“If Radical American, British, French and Russian Environmentalists and Eugenicists invented a disease to bring human population back to ecological sanity; it would be something like AIDS. We, the people of Proudly New South Africa, see AIDS not as a problem, but a necessary solution.” -- State v. Johnstone, Court Proceedings, 12 August 2009 |
“Is it not horrendous to an African, even before Black Consciousness came on the scene, for whatever reason for an adult man to rape a nine-month-old baby?”
-- Arcbishop Desmond Tutu, September 2006
“In the country's black townships gangsterism is the order of the day. Women are being abused and children are being gang-raped almost daily... Many of our young people are going down to the grave with their talents and this is partly because of their involvement in crime, drug trafficking and prostitution, and the HIV-Aids pandemic and materialism that have taken over our youth.”
-- Sibongile Somdaka, chairman of the Azanian Youth Organisation in the Western Cape
Does it matter if a Refugee, to any Western European Country; is a South African Black or White Male?
Well, if you are concerned about how the refugee is going to integrate into your Home country's cultural values, then it may matter.

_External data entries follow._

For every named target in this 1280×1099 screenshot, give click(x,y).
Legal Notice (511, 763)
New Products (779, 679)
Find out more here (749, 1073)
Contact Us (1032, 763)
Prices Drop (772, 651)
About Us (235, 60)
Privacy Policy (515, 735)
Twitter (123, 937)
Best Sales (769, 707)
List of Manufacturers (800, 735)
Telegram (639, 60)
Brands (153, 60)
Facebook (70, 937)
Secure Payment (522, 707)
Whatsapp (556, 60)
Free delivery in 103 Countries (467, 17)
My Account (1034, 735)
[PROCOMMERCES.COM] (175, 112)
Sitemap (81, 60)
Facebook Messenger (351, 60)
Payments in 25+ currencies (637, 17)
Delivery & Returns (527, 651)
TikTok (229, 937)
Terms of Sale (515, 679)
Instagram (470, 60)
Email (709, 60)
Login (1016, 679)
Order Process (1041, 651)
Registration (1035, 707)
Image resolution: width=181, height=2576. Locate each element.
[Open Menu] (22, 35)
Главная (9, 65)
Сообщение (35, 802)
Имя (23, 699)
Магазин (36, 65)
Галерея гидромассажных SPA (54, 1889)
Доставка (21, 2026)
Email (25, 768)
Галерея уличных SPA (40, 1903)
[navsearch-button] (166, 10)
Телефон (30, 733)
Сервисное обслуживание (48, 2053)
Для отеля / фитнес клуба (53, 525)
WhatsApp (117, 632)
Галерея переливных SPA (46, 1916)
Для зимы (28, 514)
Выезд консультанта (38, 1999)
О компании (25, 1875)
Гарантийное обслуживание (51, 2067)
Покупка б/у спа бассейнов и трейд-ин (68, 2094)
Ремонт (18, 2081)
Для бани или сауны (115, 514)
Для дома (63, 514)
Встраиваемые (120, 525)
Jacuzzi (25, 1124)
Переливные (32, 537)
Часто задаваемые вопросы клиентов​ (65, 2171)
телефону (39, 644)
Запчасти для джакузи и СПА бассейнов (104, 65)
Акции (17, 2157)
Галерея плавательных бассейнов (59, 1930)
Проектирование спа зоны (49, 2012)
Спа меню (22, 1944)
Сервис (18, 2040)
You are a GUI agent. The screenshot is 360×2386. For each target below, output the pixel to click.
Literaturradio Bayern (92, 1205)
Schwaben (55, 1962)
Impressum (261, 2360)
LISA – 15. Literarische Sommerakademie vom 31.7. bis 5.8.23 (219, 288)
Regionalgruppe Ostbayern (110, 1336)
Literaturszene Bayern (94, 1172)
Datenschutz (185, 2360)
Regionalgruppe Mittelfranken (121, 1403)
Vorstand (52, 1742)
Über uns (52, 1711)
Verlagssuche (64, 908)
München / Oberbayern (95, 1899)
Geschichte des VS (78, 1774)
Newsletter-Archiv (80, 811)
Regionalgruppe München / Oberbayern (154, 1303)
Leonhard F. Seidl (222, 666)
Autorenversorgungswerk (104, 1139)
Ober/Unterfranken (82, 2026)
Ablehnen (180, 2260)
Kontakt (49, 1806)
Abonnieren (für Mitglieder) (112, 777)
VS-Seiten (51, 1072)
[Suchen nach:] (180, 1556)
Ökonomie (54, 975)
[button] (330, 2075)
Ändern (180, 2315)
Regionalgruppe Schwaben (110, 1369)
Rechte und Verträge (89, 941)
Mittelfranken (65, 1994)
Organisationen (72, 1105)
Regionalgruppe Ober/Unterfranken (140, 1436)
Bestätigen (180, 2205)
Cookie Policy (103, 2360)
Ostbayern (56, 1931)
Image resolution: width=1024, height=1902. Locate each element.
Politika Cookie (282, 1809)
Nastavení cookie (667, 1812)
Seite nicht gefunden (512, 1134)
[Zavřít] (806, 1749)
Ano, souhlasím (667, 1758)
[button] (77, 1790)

If choosing between two refugees, one white and one black; and you are not too enthusiastic to import male refugees with a desire for raping your country's 'white meat' women, then you may wish to consider the possible cultural perspectives towards the issue of 'rape', that the prospective refugee is possibly bringing with him, to your Home country.
If you don't, you may end up, with statistics like the U.S. Justice Dept. cites, that in the USA, black men sexually assaulted white women over 37,000 times in 2005. White men sexually assaulted black women less than ten times. 37,000 to 10. As Craig Bodeker asks in his documentary, A Conversation About Race: How “random” does that sound to you?
Conclusion: A healthy dose of reality based (as opposed to politically correct Multi-culti dogma based) critical enquiry and vigilance may be advised.
A few quotes from the following three articles, Child Rape: A Taboo within the AIDS Taboo"I feel sick in my stomach when I think of the number of young children who are raped by these men who claim that it will cleanse them of AIDS. But because it's such a sensitive issue with potentially racist overtones people don't want to confront the issue."
Leclerc-Madlala, who has also carried out a study on the responses of the Zulu youth to the AIDS epidemic, found that child rape is also committed as a preventive measure to avoid contracting the HIV/AIDS virus from older women.
A 23-year-old male respondent told her: "The thing is everybody over 12 years old in the township might already have the virus. So your chances of not getting it are better if you go for the six- or eight-year-olds. Not 10-year-olds - some are already pretty experienced by that time."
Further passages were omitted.